I did not go with them. Onlie Members were permit to speak and I was not a Member.
I did not care. I was now an Instrument.
I slipped into the master’s study, and wrote a letter to Queen Puss on behalf of her loyal and loving subjects.
I warned her to beware of all the venomous worms, wolves and foxes that pass for Rabbits in her realm and prey upon us silly sheep that do love her so well.
And I wrote on the paper, “Deliver me into the hands of our most gracious and noble Queen,” and cast it from the window. There was a fair wind for Westminster.
Then I bethought me of Scabface, who’d set forth to White-Hall after we’d interrogated that sly Player Cat.
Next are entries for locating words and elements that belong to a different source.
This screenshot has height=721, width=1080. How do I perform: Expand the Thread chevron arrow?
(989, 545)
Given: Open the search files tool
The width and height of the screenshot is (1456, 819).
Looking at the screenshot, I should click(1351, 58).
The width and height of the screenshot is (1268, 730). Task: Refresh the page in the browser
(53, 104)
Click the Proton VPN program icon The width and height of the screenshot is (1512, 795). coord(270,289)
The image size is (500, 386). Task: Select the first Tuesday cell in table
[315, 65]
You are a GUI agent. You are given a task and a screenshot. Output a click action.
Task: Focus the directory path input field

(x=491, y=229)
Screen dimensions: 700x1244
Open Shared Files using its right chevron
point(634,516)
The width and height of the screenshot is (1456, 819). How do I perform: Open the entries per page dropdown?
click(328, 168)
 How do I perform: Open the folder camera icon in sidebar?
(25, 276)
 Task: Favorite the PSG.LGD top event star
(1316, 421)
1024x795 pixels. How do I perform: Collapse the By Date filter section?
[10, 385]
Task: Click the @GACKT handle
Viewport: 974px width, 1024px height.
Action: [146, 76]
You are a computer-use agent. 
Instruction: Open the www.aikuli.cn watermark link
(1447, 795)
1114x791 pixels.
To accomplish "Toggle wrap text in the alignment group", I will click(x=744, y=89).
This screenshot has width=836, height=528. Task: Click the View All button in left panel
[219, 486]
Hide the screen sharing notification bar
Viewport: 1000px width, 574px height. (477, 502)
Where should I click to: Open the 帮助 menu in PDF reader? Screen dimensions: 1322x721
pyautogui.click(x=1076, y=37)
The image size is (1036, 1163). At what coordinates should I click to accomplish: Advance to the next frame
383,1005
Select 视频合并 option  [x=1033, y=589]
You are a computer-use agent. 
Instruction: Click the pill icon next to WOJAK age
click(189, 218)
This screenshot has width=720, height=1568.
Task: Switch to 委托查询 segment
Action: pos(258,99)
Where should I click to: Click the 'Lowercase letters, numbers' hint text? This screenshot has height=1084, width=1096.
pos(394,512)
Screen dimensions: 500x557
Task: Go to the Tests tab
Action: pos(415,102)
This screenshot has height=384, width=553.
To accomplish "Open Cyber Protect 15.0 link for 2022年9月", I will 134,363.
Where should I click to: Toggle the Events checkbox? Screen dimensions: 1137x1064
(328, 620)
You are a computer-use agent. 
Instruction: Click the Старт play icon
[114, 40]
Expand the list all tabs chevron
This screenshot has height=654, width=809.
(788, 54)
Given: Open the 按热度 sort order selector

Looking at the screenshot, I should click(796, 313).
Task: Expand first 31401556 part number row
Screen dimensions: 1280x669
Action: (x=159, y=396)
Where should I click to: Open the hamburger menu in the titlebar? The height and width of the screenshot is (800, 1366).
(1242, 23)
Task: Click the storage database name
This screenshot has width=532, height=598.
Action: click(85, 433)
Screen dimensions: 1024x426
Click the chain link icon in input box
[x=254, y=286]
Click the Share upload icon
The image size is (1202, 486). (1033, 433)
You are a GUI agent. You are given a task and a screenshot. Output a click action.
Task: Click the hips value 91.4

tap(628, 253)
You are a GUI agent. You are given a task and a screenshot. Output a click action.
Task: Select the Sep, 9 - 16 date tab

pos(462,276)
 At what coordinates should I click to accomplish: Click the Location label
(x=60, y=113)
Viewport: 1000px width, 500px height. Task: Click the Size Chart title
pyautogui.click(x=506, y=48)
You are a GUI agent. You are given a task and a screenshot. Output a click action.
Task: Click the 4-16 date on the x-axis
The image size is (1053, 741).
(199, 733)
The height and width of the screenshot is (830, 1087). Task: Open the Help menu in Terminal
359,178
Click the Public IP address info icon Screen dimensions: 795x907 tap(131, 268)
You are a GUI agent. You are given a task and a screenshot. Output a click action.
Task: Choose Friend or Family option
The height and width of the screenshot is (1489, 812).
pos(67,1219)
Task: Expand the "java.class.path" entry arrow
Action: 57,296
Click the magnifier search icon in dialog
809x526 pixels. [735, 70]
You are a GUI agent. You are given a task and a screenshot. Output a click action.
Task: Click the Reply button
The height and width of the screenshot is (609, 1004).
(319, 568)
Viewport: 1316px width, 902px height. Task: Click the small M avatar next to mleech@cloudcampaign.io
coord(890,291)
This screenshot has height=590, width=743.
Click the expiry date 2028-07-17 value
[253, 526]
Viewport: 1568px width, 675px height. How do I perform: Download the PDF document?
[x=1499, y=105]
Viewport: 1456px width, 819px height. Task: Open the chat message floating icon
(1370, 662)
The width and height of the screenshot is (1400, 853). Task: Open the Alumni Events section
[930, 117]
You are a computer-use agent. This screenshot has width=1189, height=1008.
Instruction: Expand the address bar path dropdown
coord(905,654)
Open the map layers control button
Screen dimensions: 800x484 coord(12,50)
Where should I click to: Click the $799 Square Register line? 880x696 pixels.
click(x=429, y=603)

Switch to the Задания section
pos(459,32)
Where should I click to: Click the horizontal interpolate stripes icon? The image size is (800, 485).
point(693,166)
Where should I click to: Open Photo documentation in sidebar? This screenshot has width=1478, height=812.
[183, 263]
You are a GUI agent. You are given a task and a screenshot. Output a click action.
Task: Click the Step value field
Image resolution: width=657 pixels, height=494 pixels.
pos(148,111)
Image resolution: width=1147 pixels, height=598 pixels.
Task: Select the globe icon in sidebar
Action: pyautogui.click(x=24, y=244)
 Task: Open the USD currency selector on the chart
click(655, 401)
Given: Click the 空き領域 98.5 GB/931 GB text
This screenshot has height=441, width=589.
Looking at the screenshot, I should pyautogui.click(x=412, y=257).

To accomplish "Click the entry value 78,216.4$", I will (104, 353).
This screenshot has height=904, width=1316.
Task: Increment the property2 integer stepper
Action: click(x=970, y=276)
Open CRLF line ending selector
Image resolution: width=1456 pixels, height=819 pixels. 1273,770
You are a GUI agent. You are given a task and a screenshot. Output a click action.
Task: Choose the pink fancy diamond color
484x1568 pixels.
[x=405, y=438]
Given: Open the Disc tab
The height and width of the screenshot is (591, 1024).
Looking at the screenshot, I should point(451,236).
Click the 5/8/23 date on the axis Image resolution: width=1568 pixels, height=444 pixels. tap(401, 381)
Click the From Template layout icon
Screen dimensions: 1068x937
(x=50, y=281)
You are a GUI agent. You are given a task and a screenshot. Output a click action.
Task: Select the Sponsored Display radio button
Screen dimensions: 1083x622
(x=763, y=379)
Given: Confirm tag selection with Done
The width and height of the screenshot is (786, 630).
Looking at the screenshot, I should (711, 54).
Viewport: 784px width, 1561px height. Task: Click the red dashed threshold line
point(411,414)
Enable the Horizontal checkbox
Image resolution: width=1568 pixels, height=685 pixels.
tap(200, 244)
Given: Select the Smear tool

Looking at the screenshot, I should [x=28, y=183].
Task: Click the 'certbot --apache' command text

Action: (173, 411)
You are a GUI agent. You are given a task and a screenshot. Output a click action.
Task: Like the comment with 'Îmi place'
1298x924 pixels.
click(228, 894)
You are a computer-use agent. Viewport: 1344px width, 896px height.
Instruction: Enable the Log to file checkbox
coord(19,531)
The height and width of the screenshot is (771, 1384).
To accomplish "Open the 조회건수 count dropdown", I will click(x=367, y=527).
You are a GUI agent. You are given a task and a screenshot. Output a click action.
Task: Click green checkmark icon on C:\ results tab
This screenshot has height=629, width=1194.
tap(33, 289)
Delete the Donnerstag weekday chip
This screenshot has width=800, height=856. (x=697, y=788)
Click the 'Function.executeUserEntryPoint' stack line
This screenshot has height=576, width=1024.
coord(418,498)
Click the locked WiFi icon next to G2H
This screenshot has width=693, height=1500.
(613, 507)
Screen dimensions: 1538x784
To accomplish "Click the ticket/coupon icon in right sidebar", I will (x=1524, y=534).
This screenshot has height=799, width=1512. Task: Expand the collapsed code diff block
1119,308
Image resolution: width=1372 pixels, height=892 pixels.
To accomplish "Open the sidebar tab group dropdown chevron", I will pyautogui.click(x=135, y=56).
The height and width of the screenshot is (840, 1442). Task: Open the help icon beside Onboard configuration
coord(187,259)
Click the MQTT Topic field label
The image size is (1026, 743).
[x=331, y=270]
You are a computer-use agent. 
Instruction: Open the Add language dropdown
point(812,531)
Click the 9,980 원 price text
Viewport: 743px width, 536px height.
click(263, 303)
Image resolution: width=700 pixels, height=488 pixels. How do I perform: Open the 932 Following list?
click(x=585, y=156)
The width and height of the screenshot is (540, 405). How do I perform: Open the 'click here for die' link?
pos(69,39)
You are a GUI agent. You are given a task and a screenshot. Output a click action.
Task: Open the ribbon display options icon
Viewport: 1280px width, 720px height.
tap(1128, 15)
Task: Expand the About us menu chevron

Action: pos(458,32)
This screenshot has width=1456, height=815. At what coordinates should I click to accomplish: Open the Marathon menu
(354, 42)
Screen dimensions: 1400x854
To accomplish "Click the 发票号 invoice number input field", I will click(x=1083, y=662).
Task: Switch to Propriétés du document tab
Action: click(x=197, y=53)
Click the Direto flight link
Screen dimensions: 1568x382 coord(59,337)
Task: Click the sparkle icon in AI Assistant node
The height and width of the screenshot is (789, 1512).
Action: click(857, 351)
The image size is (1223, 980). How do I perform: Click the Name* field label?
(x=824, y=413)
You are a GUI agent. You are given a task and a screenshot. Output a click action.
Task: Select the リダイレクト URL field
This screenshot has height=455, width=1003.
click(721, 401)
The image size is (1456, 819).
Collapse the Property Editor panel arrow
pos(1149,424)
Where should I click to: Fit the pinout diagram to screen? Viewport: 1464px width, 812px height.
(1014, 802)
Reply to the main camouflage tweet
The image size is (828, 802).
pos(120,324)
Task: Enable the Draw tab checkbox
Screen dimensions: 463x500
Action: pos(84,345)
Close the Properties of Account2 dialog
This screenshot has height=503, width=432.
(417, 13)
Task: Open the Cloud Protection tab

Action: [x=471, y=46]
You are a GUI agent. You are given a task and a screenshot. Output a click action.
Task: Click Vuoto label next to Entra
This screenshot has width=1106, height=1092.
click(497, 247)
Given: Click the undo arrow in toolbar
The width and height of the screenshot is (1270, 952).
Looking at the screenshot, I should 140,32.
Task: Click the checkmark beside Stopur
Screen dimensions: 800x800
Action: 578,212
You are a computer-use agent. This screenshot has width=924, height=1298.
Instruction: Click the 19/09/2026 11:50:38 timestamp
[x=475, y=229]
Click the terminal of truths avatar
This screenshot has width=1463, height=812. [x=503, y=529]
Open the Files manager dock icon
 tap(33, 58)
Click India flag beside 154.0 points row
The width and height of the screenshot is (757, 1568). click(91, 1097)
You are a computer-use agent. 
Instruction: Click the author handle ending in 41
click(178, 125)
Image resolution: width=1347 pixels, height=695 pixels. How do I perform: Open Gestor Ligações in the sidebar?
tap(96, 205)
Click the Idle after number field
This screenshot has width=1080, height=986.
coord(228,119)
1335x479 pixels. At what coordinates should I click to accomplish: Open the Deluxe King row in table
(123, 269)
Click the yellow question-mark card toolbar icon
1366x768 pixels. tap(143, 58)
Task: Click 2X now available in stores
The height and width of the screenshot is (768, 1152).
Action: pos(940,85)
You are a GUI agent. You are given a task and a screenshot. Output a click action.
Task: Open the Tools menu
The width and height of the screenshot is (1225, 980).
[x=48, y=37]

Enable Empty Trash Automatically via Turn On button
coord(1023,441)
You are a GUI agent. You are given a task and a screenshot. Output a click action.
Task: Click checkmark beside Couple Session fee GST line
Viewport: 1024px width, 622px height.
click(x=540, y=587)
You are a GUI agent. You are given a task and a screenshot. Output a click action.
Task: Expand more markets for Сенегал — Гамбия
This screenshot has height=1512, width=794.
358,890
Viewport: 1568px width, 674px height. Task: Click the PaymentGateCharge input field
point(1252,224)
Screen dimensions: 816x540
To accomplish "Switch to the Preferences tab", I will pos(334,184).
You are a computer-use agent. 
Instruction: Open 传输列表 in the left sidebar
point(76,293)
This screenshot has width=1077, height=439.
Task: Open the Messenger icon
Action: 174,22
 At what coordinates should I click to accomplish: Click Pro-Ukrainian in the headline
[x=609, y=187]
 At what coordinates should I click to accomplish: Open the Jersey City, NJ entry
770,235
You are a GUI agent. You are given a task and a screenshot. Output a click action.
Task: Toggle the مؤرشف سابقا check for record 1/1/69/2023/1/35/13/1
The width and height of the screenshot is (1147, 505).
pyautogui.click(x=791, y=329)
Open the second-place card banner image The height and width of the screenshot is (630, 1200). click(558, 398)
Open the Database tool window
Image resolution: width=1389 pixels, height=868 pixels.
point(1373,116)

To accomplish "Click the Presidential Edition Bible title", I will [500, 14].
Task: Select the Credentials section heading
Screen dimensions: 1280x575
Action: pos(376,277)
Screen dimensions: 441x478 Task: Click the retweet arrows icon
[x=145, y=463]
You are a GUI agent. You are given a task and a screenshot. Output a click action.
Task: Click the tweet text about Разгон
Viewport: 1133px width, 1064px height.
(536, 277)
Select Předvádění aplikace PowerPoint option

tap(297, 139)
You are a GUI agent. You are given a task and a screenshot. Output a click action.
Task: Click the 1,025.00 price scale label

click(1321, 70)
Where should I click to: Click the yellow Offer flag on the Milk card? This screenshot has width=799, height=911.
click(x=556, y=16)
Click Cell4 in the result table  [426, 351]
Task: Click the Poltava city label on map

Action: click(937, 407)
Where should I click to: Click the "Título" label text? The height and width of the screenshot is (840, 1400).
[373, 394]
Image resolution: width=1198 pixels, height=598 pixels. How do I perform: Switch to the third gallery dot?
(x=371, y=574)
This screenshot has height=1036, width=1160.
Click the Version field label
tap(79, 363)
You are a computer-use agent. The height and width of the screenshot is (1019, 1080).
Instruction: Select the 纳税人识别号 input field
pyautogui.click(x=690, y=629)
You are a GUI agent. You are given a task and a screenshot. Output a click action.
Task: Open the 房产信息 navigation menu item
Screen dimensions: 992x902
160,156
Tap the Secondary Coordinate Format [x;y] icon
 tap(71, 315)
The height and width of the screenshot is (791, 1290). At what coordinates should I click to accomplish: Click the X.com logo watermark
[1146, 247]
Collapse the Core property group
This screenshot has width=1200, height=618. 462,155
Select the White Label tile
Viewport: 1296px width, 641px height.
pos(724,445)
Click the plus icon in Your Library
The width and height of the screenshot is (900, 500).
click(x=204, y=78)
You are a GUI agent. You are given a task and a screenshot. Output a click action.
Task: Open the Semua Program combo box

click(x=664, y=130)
Where was Scabface? He’d missed all the actions. I feared he would think I’d sent him on a fool’s mission, and return full of wroth.
The exact number killed during the rebellion isn’t certain. Definitely one on either side at the skirmish near the Ludgate. A couple of “idle gazers” may also have been killed, presumably by musket fire from the small force that halted Essex there.
Four more died during the siege of Essex House. One account has it that Captain Owen Salisbury – a loyal follower of Essex – committed suicide by sniper, intentionally showing himself at a window. One of the Earl of Southampton’s servants was killed, possibly in the courtyard when Lord Burghley’ s men broke down the gate, as were two of Lord Burghley’s men.
Sir Robert Cecil’s inflammatory statement of 13 February 1601 (as summarised in the Calendar of State Papers, Domestic Series 1598-1601) wasn’t his finest effort. He combined a shrewd but damning assessment of Essex’s character (i.e. no matter what Essex got, he always wanted more) with accusations of religious hypocrisy and double dealing. Then he reverted to John Hayward’s book about Henry IV and the deposition of Richard II, maintaining Essex meant to depose the Queen. Did he believe all he said?
But one way or another, Essex had to go.
Tricks’ letter may have gone further than her previous attack on Sir Robert Cecil did. There’s one in similar vein among the Cecil papers. Lots of animal imagery, but no mention of Rabbits. I suspect some fellow malcontent found her letter, rewrote it, and sent it on.